I'm taking a course on probability theory where learned about Markov chains. I think i grasped most of it but there's one thing i really understand yet and i've encountered in an exercise. The exercise goes as follows:
Assume a Markov Process with the following transition matrix:
$$Q = \begin{pmatrix} 0.3 &0.3&0.4\\ 0.2 &0.2&0.6\\ 0.1 &0.1&0.8 \end{pmatrix} $$
where each row represents a possible state.
The exercise asked us certain things about the limit distributions of this process and I get how all of that works but then it asked the following:
What are the odds of being in the third state in the limit and where the previous state was the first state
The problem is that i find 2 different solutions but i don't know which one is correct and why the other one is incorrect.
My first train of thought was: "What are the odds that i'm in the first state in the limit and go to the thirds" which turned out to be $\frac{1}{7}*0.4 = 0.06 $. But then it occured to me you could also look at it as being in the third state in the limit times the probability it came from state one which gives me $\frac{5}{7}*\frac{0.4}{0.4+0.6+0.8} = 0.16$.
I'm honestly more tempted to go with my second answer but I have no idea why the first one wouldn't be correct. Could somebody perheps clarify this?

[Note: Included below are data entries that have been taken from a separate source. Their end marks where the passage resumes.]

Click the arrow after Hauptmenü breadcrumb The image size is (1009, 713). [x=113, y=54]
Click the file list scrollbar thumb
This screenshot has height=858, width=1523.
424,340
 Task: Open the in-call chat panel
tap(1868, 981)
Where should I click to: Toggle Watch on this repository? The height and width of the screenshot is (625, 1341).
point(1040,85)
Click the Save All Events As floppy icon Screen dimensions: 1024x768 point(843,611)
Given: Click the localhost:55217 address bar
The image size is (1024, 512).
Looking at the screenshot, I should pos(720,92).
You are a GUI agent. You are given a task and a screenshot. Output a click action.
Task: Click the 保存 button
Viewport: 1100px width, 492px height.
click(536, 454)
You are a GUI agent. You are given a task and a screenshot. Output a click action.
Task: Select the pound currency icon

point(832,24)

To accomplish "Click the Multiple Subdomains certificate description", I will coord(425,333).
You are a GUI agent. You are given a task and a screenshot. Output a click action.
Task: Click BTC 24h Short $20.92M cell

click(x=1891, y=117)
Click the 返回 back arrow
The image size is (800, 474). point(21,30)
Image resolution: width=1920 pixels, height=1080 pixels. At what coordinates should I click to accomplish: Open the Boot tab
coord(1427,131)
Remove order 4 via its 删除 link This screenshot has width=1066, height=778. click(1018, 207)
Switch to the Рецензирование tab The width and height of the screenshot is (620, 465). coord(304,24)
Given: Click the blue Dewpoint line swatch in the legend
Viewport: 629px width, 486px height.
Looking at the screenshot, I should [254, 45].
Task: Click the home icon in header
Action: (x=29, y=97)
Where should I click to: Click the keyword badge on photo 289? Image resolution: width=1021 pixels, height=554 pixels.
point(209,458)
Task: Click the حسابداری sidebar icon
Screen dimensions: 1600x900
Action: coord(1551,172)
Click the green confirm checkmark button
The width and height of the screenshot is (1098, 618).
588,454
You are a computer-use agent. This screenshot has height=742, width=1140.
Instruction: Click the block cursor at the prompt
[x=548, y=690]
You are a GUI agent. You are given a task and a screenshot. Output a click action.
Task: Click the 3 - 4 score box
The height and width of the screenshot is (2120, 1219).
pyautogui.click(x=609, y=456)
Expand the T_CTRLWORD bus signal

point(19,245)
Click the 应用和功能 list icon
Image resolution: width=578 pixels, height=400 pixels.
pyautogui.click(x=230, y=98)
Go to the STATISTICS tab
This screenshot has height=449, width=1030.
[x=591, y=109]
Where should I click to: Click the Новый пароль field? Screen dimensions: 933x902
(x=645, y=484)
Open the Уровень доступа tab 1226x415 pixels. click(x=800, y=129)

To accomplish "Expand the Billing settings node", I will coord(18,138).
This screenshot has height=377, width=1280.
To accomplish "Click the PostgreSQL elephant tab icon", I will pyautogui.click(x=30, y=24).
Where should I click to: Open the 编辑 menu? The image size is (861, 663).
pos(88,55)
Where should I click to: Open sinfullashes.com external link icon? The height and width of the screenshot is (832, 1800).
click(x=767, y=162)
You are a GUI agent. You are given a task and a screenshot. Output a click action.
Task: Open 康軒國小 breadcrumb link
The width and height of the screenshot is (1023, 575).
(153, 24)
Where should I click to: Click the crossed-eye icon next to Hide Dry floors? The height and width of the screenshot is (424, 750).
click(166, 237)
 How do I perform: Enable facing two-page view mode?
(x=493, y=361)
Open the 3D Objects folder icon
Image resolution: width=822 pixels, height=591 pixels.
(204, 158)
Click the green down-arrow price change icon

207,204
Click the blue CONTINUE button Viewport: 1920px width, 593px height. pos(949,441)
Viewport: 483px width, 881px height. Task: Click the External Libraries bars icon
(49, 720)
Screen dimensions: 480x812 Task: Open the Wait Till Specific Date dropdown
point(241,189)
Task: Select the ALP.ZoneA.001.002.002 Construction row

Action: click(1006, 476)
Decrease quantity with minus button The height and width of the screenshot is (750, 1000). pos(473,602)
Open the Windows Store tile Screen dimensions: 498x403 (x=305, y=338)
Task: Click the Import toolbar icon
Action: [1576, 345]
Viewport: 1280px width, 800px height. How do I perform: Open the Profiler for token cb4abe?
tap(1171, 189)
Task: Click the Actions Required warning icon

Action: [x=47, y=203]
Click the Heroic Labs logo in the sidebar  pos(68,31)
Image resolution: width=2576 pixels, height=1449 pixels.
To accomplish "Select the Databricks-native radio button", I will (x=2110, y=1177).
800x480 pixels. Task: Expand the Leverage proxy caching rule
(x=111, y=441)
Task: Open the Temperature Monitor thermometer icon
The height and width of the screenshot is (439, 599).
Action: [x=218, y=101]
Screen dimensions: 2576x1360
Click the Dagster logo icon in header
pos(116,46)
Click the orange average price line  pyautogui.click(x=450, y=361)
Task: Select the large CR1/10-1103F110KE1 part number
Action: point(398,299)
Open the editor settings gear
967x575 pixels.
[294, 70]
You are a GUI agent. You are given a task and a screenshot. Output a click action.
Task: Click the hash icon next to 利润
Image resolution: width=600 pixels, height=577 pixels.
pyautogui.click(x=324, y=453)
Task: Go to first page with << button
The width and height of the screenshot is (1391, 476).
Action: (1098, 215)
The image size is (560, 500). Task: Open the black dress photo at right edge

The wording of the problem that was given to you to solve is a bit awkward, but your first calculation is wrong: you haven’t computed a conditional probability, which is what I suspect is really being asked for. By the same token, your second attempt doesn’t look quite right, either, for much the same reason. Note, though, that if there is a limiting distribution, then the previous state is irrelevant in the long run—all of the rows of $\lim_{n\to\infty}Q^n$ are equal.